## Testo
►

Quanto al primo punto è infatti da rilevare che, mentre l' art. 1153 del c.c. prende in considerazione un'ipotesi di possesso del diritto di pegno e non consente quindi più alcun dubbio in proposito, l’art. 1140 parla in termini affatto generali di possesso della « proprietà o di altro diritto reale ». L'uso di questa espressione, già eloquente in se stesso, è poi tanto più significativo qualora si abbiano presenti le espressioni usate nelle norme, la cui applicabilità ilo legislatore ha inteso limitare ai soli diritti reali di godimento. Si tenga a mente, per rimanere nella sedes materiae, l'esplicita limitazione che gli articoli relativi all'usucapione (art. 1158, 1159, 1160, 1161) fanno alla « proprietà od altri diritti reali di godimento ». L'essere state queste norme redatte in tali termini, mentre dimostra che, quando il legislatore ha inteso riferirsi ai soli diritti di godimento lo ha dichiarato expressis verbis, non può fare a meno di confermare la più ampia portata della formula usata nell’art. 1141: se infatti così non fosse, non vi sarebbe stata alcuna ragione per sottolineare la limitazione a proposito dell'usucapione.


Esame e critica degli argomenti di carattere generale addotti in senso contrario

Passiamo ad esaminare le varie obiezioni di carattere generale addotte dalla dottrina dominante. Si dice, in primo luogo, che i diritti di garanzia non sarebbero capaci di possesso perché non suscettibili di un esercizio continuato e durevole, dal momento che l'esercizio rivolto a ciò che costituisce il fine di tali diritti (la vendita della res obnoxia per soddisfarsi col ricavato) ne produce l'estinzione.

◄

Righe sulla posizione dei bersagli:

►

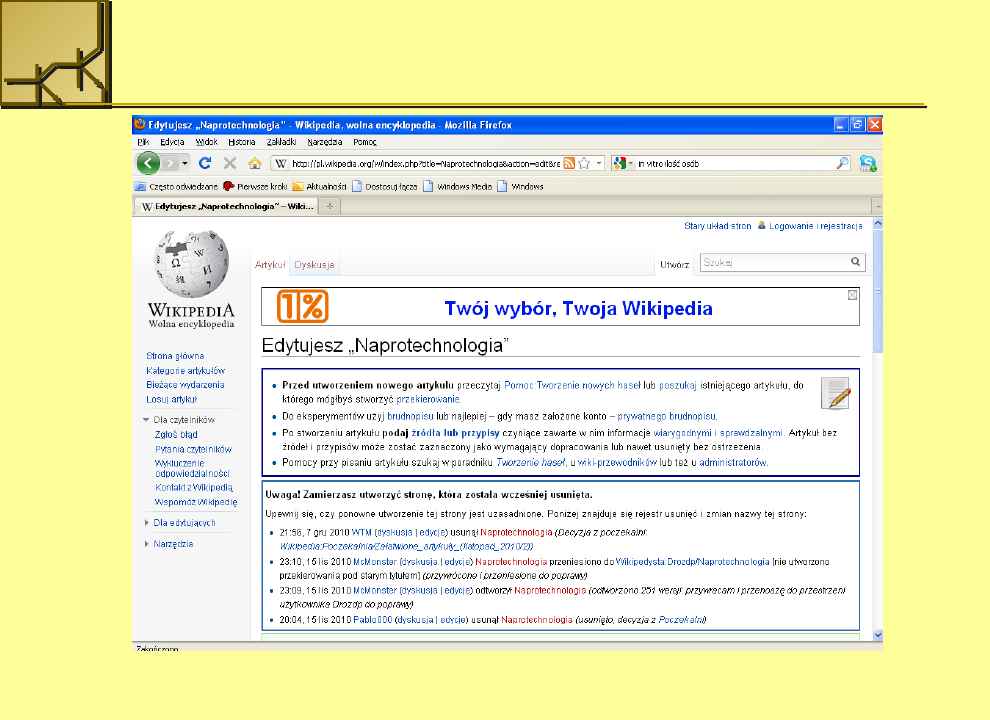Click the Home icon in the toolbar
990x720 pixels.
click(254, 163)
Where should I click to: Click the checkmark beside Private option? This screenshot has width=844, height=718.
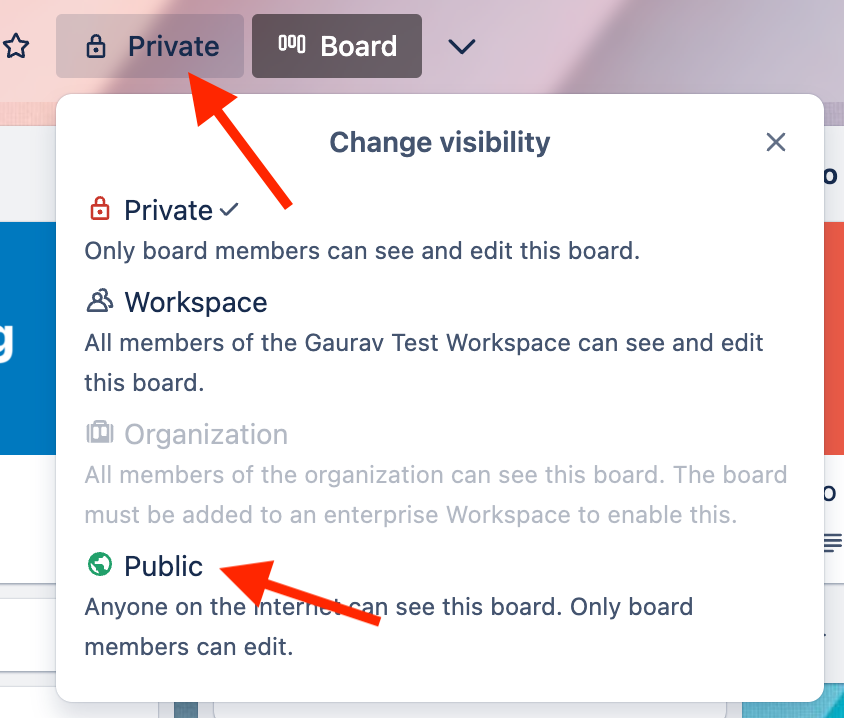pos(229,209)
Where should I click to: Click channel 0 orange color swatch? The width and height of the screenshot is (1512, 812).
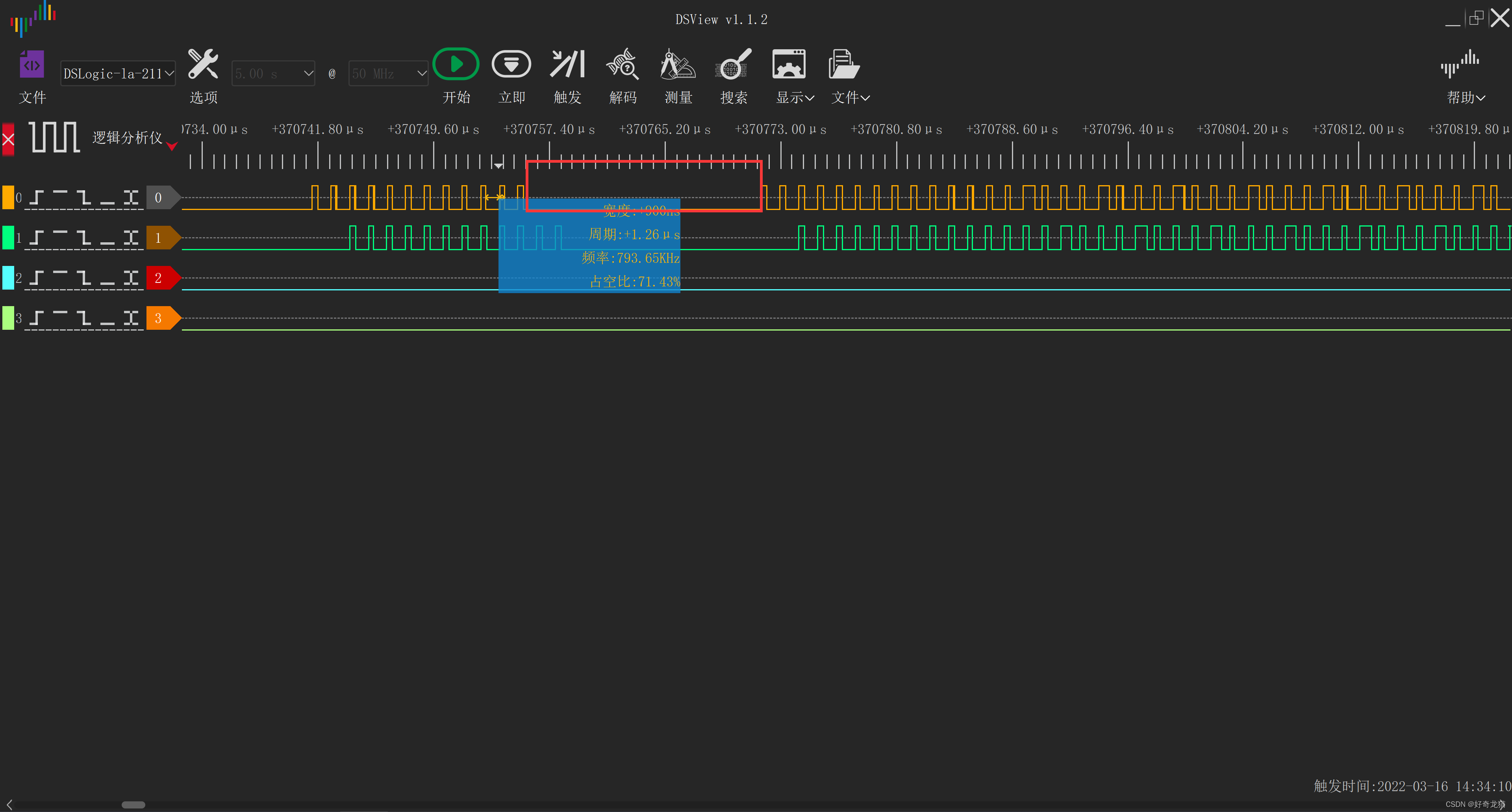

◄

## Richiesta A
Indica se ciascuna affermazione concorda con il brano sul possesso dei diritti reali, rispondendo sì o no e citando fedelmente le parole decisive:
(i) l'art. 1153 del c.c. considera un'ipotesi di possesso del diritto di pegno;
(ii) gli articoli sull'usucapione si riferiscono a tutti i diritti reali, senza alcuna limitazione;
(iii) secondo la dottrina dominante, l'esercizio dei diritti di garanzia rivolto al loro fine ne produce l'estinzione.
## Richiesta B
Trascrivi di nuovo tutto il brano sul possesso dei diritti reali da "Esame e critica" fino a "ne produce l'estinzione.", cambiando "dottrina dominante" in "dottrina prevalente".
Per svolgere quanto richiesto i dati non servono.

## Risultato A
(i) Sì: "l' art. 1153 del c.c. prende in considerazione un'ipotesi di possesso del diritto di pegno"
(ii) No: "l'esplicita limitazione che gli articoli relativi all'usucapione (art. 1158, 1159, 1160, 1161) fanno alla « proprietà od altri diritti reali di godimento »"
(iii) Sì: "l'esercizio rivolto a ciò che costituisce il fine di tali diritti (la vendita della res obnoxia per soddisfarsi col ricavato) ne produce l'estinzione"

## Risultato B
Esame e critica degli argomenti di carattere generale addotti in senso contrario

Passiamo ad esaminare le varie obiezioni di carattere generale addotte dalla dottrina prevalente. Si dice, in primo luogo, che i diritti di garanzia non sarebbero capaci di possesso perché non suscettibili di un esercizio continuato e durevole, dal momento che l'esercizio rivolto a ciò che costituisce il fine di tali diritti (la vendita della res obnoxia per soddisfarsi col ricavato) ne produce l'estinzione.